Sua moglie è una donna, una trentenne di Lampedusa che ieri, è stata due volte al Poliambulatorio dell’isola: nella prima occasione, alle 9 circa, è stata rassicurata dai medici. “Il ginecologo di turno è arrivato dopo un’ora. Di mattina mia moglie non sentiva il bambino, ha provato anche a mangiare degli zuccheri per sollecitarlo, ma niente – racconta l’uomo -. E’ andata in pronto soccorso, dove è stata esaminata con macchinari vecchissimi, e l’hanno tranquillizzata. Invece non era così”.
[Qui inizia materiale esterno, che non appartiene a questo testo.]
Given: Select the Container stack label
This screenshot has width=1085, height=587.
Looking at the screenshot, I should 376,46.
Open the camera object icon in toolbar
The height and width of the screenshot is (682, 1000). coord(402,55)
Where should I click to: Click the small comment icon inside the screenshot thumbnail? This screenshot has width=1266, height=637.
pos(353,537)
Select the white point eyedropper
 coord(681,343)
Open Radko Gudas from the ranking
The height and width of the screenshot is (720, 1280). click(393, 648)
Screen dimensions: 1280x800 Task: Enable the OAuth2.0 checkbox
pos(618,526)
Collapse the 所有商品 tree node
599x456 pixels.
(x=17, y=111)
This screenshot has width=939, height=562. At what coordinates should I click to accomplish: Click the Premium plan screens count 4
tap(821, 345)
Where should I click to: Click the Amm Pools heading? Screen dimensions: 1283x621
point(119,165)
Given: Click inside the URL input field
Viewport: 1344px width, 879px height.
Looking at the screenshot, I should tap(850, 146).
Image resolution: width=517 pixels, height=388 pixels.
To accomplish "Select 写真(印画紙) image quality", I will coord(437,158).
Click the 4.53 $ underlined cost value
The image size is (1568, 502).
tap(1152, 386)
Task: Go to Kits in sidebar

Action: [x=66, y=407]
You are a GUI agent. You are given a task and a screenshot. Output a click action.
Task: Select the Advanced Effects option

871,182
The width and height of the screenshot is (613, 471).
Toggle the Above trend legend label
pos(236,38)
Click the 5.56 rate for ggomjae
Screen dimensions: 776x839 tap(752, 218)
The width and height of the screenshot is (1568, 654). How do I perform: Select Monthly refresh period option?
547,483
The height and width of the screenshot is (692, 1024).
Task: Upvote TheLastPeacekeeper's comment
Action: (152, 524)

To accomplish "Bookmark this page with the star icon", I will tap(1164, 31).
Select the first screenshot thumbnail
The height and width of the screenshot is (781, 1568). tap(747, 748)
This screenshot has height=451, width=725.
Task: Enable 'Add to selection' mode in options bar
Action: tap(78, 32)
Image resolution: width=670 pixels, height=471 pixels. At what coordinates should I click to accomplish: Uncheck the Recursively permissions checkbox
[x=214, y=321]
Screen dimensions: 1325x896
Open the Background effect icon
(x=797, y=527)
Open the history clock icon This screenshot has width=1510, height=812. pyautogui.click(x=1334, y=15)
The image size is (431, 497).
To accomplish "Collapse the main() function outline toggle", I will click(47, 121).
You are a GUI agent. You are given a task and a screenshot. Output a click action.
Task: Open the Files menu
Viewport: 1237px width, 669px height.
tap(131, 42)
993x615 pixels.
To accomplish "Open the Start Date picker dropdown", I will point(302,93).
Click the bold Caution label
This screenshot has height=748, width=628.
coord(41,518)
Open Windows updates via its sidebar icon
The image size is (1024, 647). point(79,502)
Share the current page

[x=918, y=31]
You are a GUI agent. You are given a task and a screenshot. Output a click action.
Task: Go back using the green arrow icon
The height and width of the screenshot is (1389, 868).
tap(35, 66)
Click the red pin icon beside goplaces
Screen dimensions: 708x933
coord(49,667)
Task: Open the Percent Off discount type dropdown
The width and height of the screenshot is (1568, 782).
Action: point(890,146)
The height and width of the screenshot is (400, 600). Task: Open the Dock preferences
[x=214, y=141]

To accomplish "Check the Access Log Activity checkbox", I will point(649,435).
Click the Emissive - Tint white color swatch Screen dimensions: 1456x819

Dopo un’ora e mezza, la donna – che è anche consigliere comunale – ha fatto ritorno nella struttura sanitaria dove è stato accertato che i battiti cardiaci del piccolo erano lenti. Con l’elisoccorso del 118, la lampedusana ha lasciato l’isola alle ore 13, quando forse era ormai troppo tardi.

L’inutile corsa a Palermo

E’ stata trasferita all’ospedale “Civico” di Palermo dove i medici hanno accertato che il piccolo era morto: strozzato dal suo cordone ombelicale. Una tragedia. L’ennesima che si verifica a Lampedusa dove, da gennaio, ci sono già stati tre casi analoghi. Francesco attende di acquisire le cartelle cliniche. E non appena le avrà, denuncerà.

“Non ci devono essere altri Giacomo, Fortunato e Alessandro che non sono riusciti a nascere – dice – . Se mia moglie fosse stata trasferita subito dopo il primo accesso al Poliambulatorio, mio figlio ci sarebbe ancora. Per i soccorsi dell’elicottero del 118, il protocollo prevede che si debba attendere, nel caso in cui stiano arrivando migranti, se ci sono feriti, malati o partorienti. Non è possibile che non vi siano attrezzature adeguate, e questo vale sia per i lampedusani che per i tanti migranti che sbarcano sulla nostra isola. Lampedusa è una realtà dove, in proporzione al numero di abitanti, ci sono più concepimenti che altrove. Solo che a Lampedusa non si nasce, lo si fa ad Agrigento o a Palermo”.